General information
- Location: NH 31C, banarhat, Doors, Dist - Jalpaiguri State: West Bengal India
- Coordinates: 26°47′17″N 89°02′27″E﻿ / ﻿26.78814°N 89.0408°E
- Elevation: 161 metres (528 ft)
- System: Indian Railways Station
- Owner: Indian Railways
- Operator: Northeast Frontier Railway zone
- Line: New Jalpaiguri–Alipurduar–Samuktala Road line
- Platforms: 2
- Tracks: 3 (broad gauge)

Construction
- Structure type: At grade
- Parking: Available

Other information
- Status: Functioning
- Station code: BNQ

= Banarhat railway station =

Railway station in West Bengal, India

Banarhat railway station is the railway station which serves the town of Banarhat in the Indian state of West Bengal. It lies in the New Jalpaiguri–Alipurduar–Samuktala Road line of Northeast Frontier Railway zone, Alipurduar railway division.

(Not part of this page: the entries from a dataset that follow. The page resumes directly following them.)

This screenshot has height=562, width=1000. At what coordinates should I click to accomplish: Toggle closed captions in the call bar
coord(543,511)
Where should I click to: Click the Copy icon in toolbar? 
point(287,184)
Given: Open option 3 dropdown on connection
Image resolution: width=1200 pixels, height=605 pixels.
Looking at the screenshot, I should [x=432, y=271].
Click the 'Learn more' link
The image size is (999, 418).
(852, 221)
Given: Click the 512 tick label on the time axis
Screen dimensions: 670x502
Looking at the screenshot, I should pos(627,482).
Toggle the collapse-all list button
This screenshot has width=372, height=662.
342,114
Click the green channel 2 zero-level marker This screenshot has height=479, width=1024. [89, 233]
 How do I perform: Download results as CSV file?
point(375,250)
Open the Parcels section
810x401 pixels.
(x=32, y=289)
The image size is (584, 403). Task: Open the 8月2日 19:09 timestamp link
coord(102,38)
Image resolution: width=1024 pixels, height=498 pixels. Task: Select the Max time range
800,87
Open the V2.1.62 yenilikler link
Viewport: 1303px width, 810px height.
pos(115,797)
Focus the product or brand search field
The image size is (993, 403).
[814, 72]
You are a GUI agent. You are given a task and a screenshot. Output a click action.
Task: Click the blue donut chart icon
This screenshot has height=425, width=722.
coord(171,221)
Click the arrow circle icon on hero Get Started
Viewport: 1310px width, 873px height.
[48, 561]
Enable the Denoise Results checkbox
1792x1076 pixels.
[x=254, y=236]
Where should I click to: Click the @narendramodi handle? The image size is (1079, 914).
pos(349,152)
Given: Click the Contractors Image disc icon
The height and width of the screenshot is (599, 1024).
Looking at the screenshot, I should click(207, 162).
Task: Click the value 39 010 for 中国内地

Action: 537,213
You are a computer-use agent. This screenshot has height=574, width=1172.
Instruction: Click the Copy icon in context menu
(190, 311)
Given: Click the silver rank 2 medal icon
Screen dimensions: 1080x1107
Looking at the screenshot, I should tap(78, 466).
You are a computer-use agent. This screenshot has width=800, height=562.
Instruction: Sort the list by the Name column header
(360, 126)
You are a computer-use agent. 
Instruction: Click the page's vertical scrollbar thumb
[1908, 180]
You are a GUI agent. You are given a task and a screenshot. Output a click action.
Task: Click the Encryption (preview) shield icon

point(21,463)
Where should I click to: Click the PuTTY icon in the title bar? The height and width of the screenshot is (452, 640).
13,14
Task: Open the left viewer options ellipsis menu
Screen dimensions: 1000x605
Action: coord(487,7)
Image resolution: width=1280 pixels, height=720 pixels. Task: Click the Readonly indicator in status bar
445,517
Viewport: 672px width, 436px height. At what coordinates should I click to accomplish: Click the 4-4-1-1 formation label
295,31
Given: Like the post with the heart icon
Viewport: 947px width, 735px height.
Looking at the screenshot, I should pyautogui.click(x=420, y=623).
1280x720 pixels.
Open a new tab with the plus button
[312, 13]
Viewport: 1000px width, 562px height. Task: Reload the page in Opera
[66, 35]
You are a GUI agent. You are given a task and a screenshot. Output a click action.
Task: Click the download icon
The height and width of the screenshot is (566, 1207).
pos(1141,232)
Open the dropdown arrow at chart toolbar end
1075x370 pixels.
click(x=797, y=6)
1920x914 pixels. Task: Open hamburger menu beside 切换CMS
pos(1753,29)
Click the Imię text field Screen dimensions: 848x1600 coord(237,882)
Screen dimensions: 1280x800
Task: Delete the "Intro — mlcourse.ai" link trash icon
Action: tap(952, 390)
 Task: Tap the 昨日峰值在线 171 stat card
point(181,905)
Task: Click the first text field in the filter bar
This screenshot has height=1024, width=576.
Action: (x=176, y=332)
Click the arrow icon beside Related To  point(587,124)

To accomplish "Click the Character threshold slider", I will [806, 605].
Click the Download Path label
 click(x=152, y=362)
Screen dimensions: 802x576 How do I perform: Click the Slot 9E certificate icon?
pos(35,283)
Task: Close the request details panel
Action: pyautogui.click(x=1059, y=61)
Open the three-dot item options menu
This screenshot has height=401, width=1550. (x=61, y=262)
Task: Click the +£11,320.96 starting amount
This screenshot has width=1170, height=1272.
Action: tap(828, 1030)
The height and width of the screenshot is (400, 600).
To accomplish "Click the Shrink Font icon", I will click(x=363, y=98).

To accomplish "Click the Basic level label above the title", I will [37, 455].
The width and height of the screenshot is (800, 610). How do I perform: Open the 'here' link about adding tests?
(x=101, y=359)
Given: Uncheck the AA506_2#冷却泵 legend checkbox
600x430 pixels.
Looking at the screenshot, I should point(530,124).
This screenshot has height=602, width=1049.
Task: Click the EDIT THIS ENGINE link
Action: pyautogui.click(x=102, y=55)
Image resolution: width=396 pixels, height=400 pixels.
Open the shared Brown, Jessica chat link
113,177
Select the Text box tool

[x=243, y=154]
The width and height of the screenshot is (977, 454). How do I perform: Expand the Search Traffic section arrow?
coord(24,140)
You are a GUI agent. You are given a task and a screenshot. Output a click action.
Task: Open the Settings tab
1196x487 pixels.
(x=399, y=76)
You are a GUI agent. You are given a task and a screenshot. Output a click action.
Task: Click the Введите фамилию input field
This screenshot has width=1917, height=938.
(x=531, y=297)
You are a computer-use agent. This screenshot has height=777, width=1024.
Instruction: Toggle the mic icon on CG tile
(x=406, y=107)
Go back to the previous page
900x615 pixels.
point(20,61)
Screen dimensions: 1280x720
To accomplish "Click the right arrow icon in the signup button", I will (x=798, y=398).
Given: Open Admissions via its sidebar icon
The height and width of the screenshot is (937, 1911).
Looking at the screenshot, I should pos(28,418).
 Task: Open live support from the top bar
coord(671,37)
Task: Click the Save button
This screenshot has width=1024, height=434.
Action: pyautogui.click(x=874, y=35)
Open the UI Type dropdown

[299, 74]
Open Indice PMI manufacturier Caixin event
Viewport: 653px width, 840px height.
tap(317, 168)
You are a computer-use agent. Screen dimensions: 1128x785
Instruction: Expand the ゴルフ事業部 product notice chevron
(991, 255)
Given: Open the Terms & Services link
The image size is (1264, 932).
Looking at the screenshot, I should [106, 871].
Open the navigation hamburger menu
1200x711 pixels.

This railway station also serves the town of Samtse, Bhutan which is around 18 kilometres away by road from Banarhat railway station.

==Trains==
Major trains running from Banarhat Railway Station are as follows:

- Sealdah-Alipurduar Kanchan Kanya Express
- New Jalpaiguri–Alipurduar Tourist Express
- Siliguri Bamanhat Intercity Express.